▶ [Trecho do documento]
______
Os próximos dias 23 de abril e 7 de maio reservam para os mercados mais alguns daqueles momentos que tanto marcaram o ano de 2016 em termos de volatilidade. Assim como o Brexit e a eleição de Donald Trump, dois eventos até então considerados como pouco prováveis de ocorrer. A próxima eleição francesa poderá trazer um novo elemento de apreensão, não somente para as consequências que esta poderá acarretar para o país, mas também para toda a Europa.
Minha preocupação com o velho continente já vem de algum tempo, por alguns motivos que, juntos, fazem partem de um só: a dificuldade de homogeneizar uma região que é heterogênea por natureza. Nas palavras do historiador Eric Hobsbawm em um de seus textos da década de 90: “é absurda a presunção de unidade quando se fala em Europa, porque é precisamente a divisão que caracteriza a história do continente”.¹
Antes de entrar no debate, um disclaimer: depois do desempenho das últimas previsões sobre eventos políticos, ficou clara a dificuldade de se fazer prognósticos neste campo. O objetivo deste texto é explicar as razões que ajudam a entender que a eleição da Marine Le Pen, subestimada por muitos, pode fazer todo sentido se considerados alguns argumentos e apresentar diferenças cruciais com os eventos de 2016.
Muitos têm caracterizado a candidata como um Trump no feminino. De fato, o grosso de sua agenda possui muitas semelhanças com a do novo presidente americano: os problemas econômicos e sociais internos seriam consequência de (1) um establishment que persiste em não atender as necessidades das camadas populares e (2) da competição desleal no comercio internacional, que estariam prejudicando a economia doméstica e a geração de empregos franceses.
______
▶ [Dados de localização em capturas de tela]
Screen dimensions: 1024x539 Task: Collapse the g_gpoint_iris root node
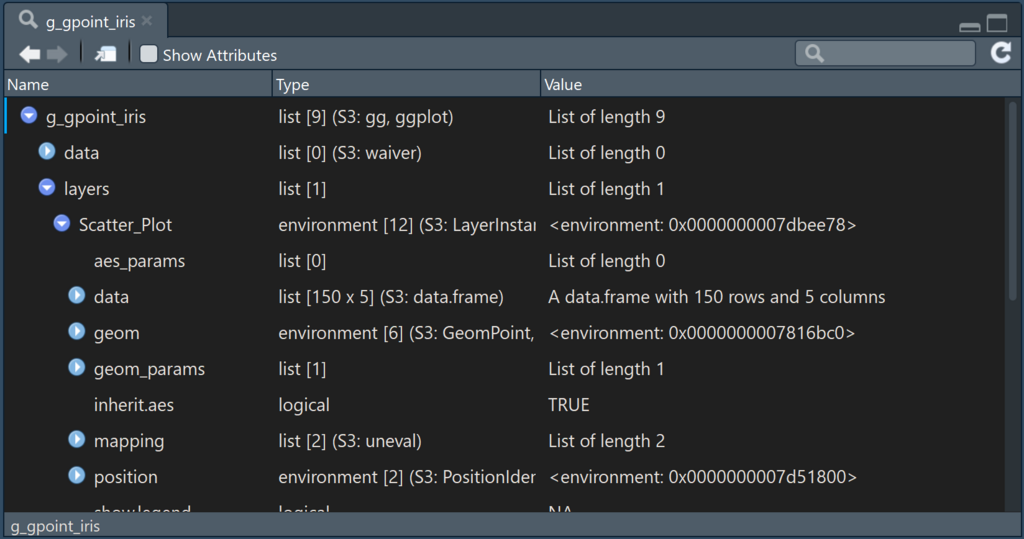29,117
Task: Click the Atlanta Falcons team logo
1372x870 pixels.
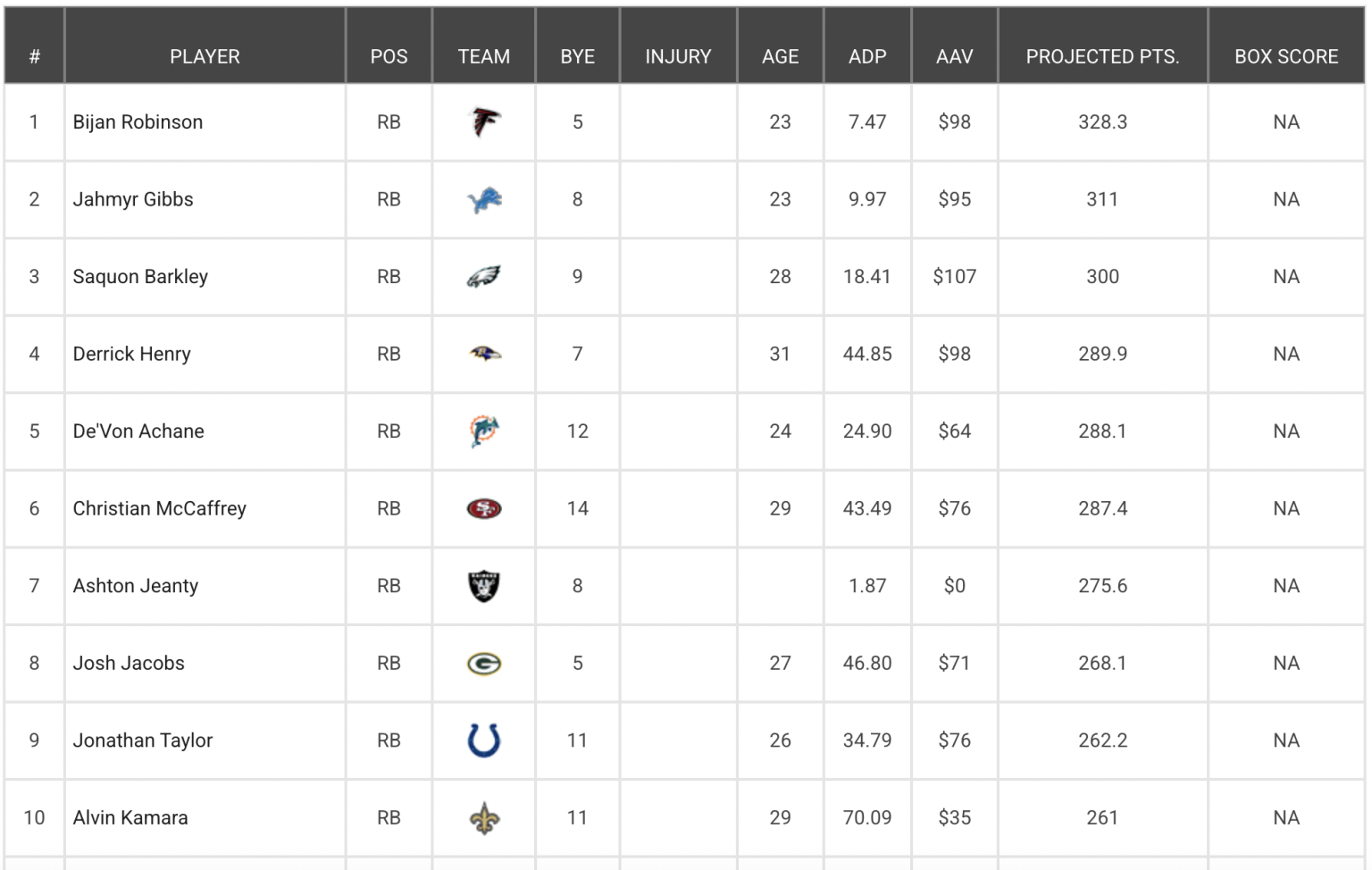Action: pos(484,122)
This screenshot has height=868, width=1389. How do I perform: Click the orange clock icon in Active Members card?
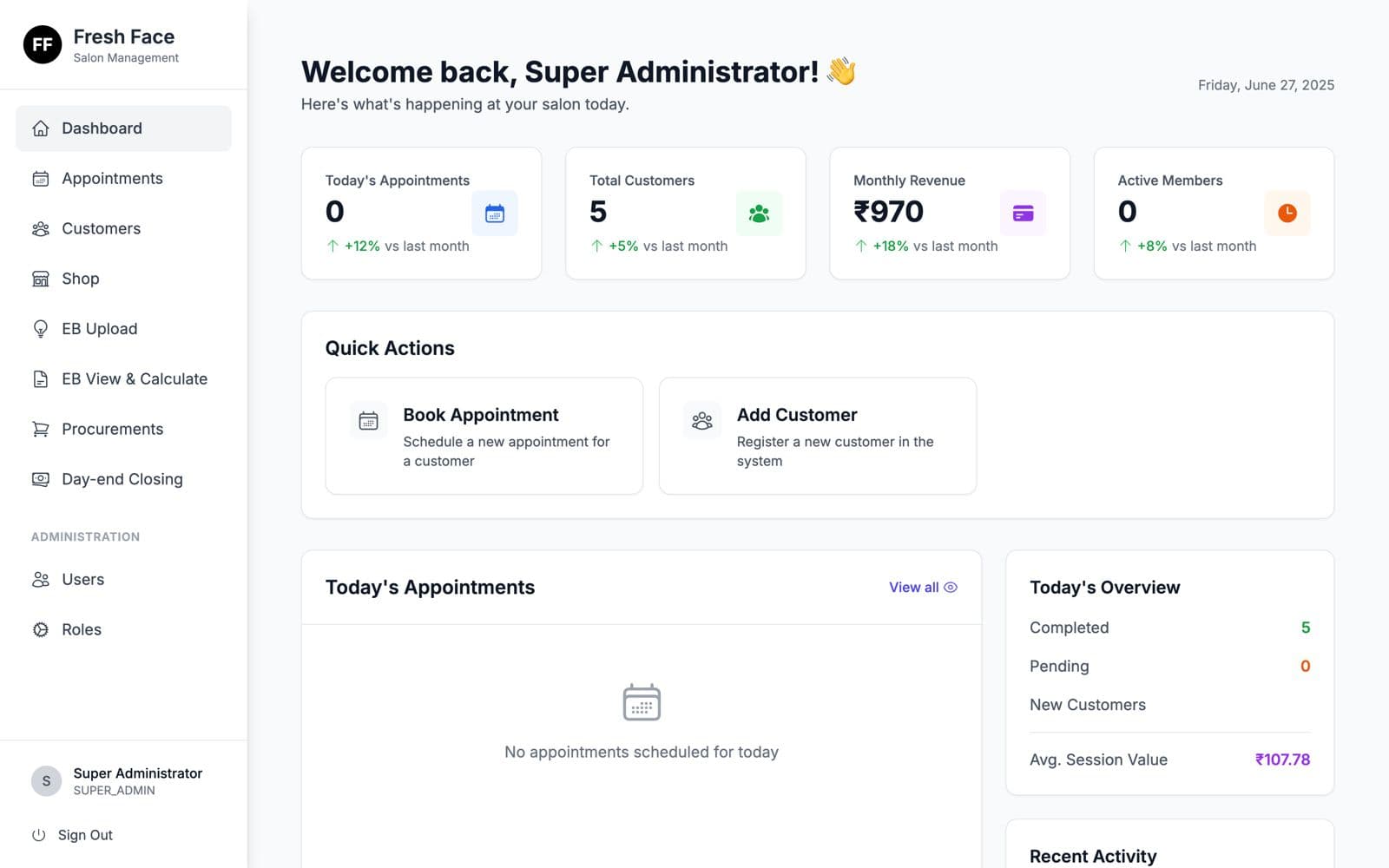pyautogui.click(x=1287, y=214)
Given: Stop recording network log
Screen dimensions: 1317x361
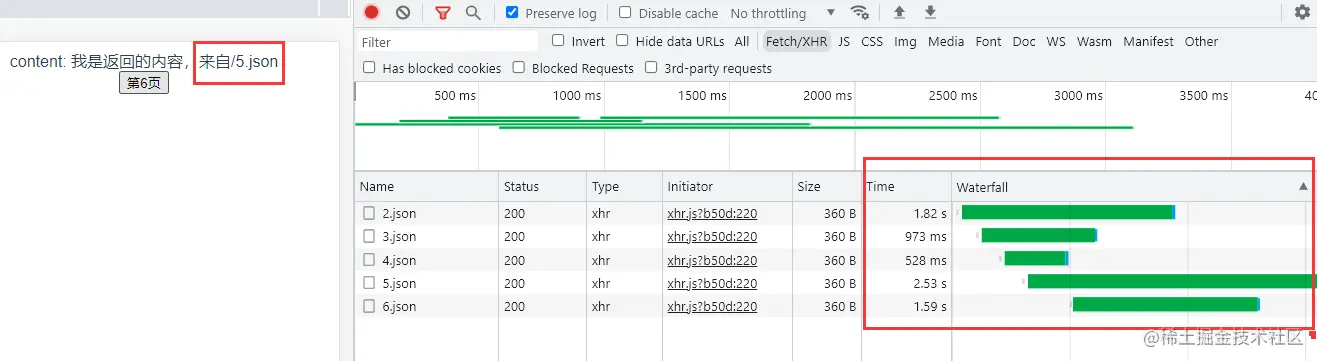Looking at the screenshot, I should tap(371, 13).
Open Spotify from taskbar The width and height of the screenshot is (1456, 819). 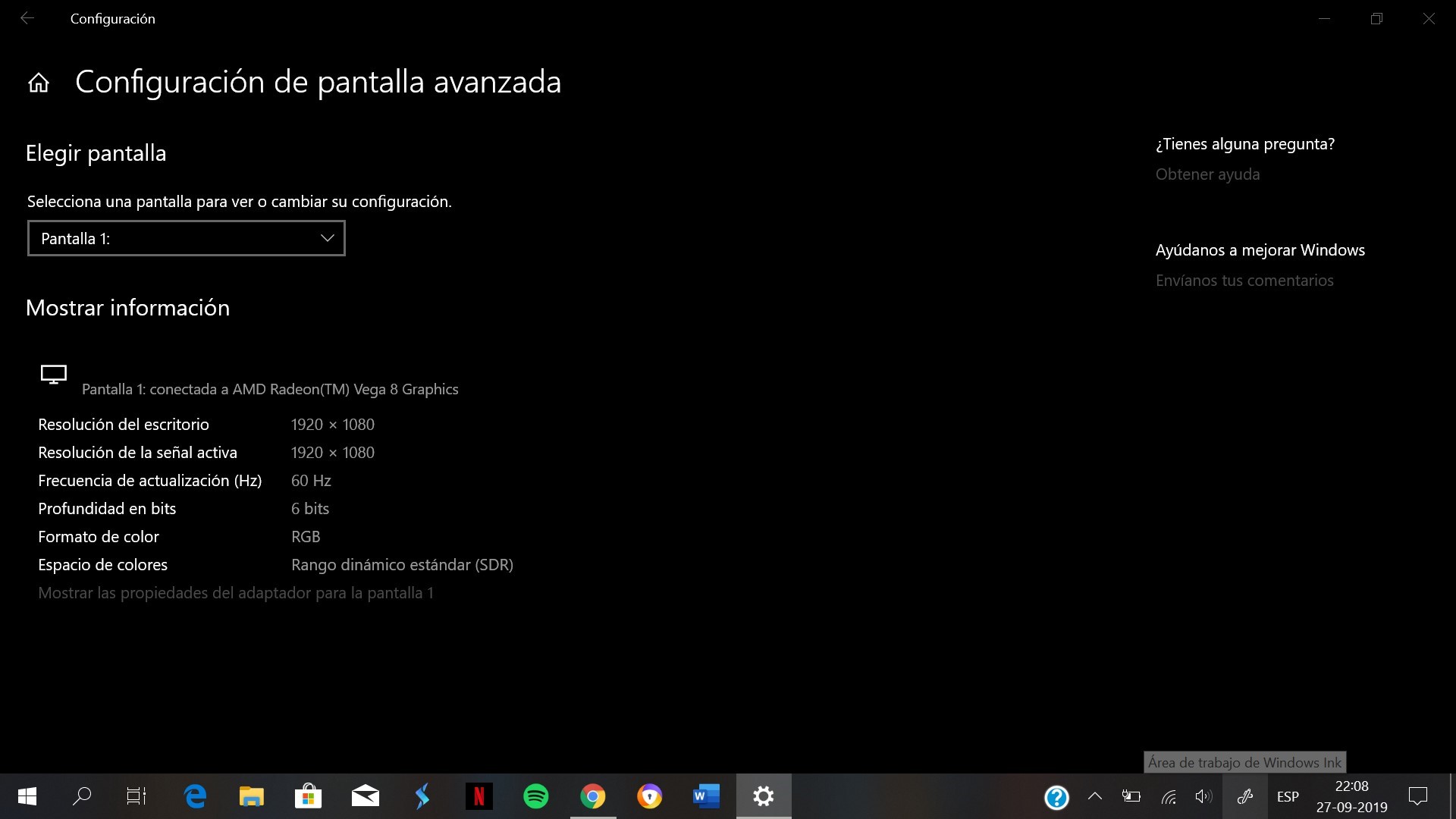click(x=535, y=796)

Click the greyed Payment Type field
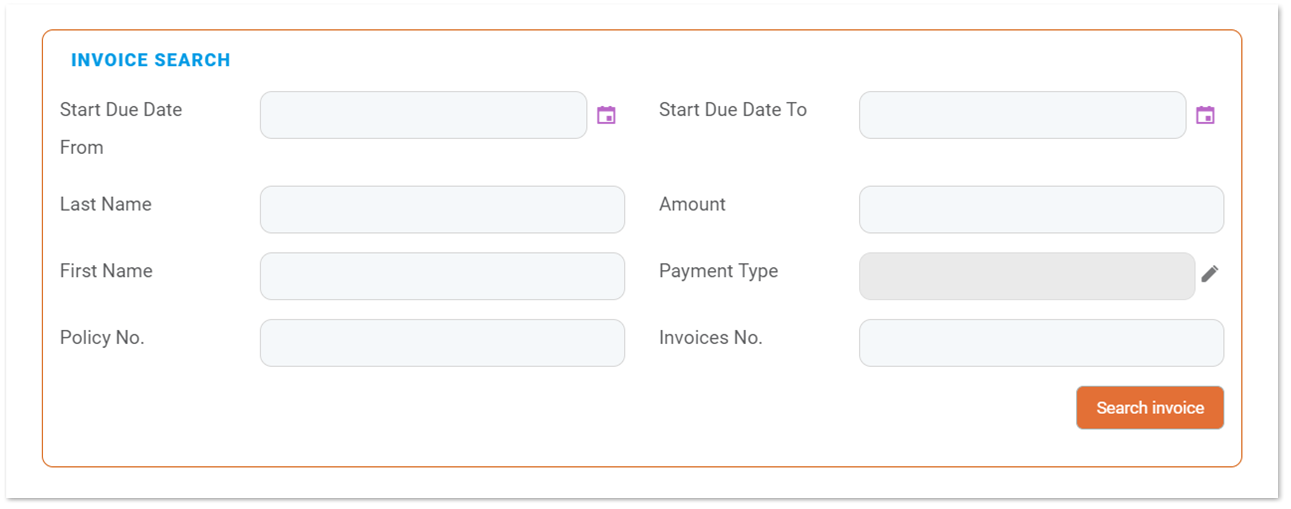[x=1026, y=276]
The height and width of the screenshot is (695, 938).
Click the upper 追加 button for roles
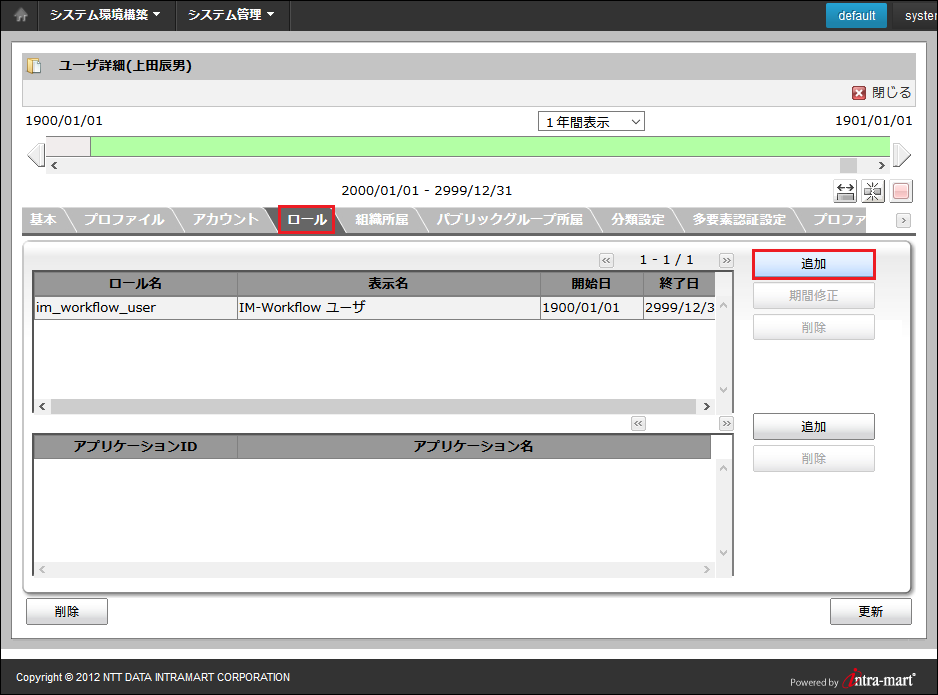point(813,264)
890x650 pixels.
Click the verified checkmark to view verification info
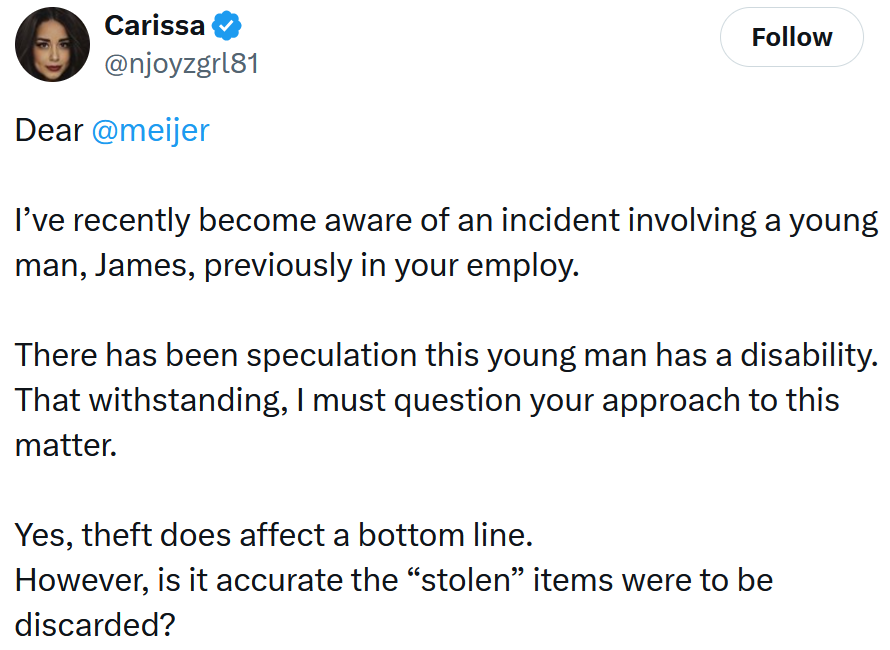click(x=228, y=26)
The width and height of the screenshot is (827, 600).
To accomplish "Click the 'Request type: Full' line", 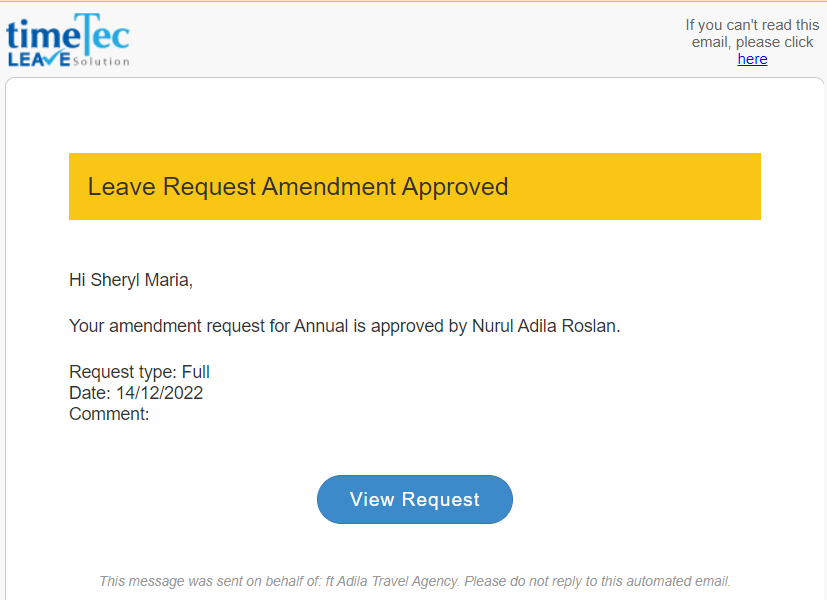I will (x=139, y=372).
______
Retome o texto sobre a eleição francesa e continue a partir da última frase.

▶ [Resposta]
Neste quesito, segundo Marine, ser membro da zona do Euro seria uma desvantagem, pois a França perde a capacidade de uma gestão da política monetária que permitiria ao país reencontrar sua capacidade de competir e de garantir os interesses nacionais (leia-se desvalorização cambial). Em suas palavras: “Temos que praticar o patriotismo econômico e o protecionismo inteligente. Um programa que o sr. Trump e a sra. May estão aplicando. Na realidade, eles estão aplicando o programa da Marine Le Pen”.²
No entanto, alguns aspectos diferenciam essas duas personalidades. O primeiro se refere ao “elemento surpresa”. Diferente do que o Trump foi, um aventureiro sem retrospecto na política, a candidata Le Pen não pode ser caracterizada desta maneira. A família Le Pen já está presente no jogo político há tempos, de modo que ela não é uma incógnita para o povo. Ela, e antes dela o seu pai, fundador de seu partido durante a década de 70, já vem há tempos plantando a semente de suas ideias pela França, sempre bem firmes em suas convicções nacionalistas. A título de curiosidade, sua sobrinha, Marion Maréchal Le Pen é atualmente deputada, eleita em 2012 aos 22 anos. O seu partido hoje possui toda uma máquina que lhe serve de suporte, sendo que a sua baixa representatividade no parlamento poderá mudar, uma vez que as eleições legislativas acontecem em junho deste ano. É desnecessário ressaltar que o seu resultado será muito influenciado por uma eventual vitória do Front National nas presidenciáveis.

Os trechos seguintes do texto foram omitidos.